Computational Intelligence (CI) is an offshoot of artificial intelligence in which the emphasis is placed on heuristic algorithms such as fuzzy systems, neural networks and evolutionary computation. It is usually contrasted with ‘traditional’, ’symbolic’ or ‘good old fashioned artificial intelligence (GOFAI)’. The IEEE Computational Intelligence Society uses the tag-line ‘Mimicking Nature for Problem Solving’ to describe Computational Intelligence, although mimicking nature is not a necessary element.

In addition to the three main pillars of CI (fuzzy systems, neural networks and evolutionary computation), Computational Intelligence also encompasses elements of learning, adaptation, heuristic and meta-heuristic optimisation, as well as any hybrid methods which use a combination of one or more of these techniques. More recently, emerging areas such as artificial immune systems, swarm intelligence, chaotic systems, and others, have been added to the range of Computational Intelligence techniques.
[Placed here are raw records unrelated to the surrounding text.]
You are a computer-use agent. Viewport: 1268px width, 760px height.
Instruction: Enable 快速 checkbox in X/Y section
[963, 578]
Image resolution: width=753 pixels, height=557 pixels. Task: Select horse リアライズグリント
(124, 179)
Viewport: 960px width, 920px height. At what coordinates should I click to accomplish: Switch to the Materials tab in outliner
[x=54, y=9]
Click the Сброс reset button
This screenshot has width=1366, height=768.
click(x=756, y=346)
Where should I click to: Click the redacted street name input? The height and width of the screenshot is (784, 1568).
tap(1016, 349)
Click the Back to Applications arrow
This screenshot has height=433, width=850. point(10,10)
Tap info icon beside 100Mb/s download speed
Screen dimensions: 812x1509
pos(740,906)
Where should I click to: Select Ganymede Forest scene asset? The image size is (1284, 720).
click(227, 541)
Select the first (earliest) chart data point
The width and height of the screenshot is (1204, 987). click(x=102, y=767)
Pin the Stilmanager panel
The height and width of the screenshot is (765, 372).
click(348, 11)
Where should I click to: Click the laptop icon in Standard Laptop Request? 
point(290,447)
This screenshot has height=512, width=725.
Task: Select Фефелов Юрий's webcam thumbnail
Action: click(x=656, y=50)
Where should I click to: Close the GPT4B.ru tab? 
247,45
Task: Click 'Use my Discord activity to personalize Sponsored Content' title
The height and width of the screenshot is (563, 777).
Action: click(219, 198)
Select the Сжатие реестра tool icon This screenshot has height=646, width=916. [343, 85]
The term ‘Soft Computing’ is sometimes used almost interchangeably with Computational Intelligence.

Computational Intelligence techniques have been successfully employed in a wide range of application areas, including decision support, generic clustering and classification, consumer electronic devices, stock market and other time-series prediction, combinatorial optimisation, medical, biomedical and bioinformatics problems, and many, many others. Although CI techniques are often inspired by nature, or mimick nature in some way, CI applications are not restricted to solving problems from nature.